**Problem:**
Reprint every entry, character for character.

(Stored records)
BEGIN
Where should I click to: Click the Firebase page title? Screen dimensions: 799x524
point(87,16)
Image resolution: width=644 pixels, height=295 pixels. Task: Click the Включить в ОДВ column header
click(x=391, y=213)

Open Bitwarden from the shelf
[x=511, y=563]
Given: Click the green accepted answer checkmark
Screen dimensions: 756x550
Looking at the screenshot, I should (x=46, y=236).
END
**Task output:**
Where should I click to: Click the Firebase page title? Screen dimensions: 799x524
point(87,16)
Image resolution: width=644 pixels, height=295 pixels. Task: Click the Включить в ОДВ column header
click(x=391, y=213)

Open Bitwarden from the shelf
[x=511, y=563]
Given: Click the green accepted answer checkmark
Screen dimensions: 756x550
Looking at the screenshot, I should (x=46, y=236).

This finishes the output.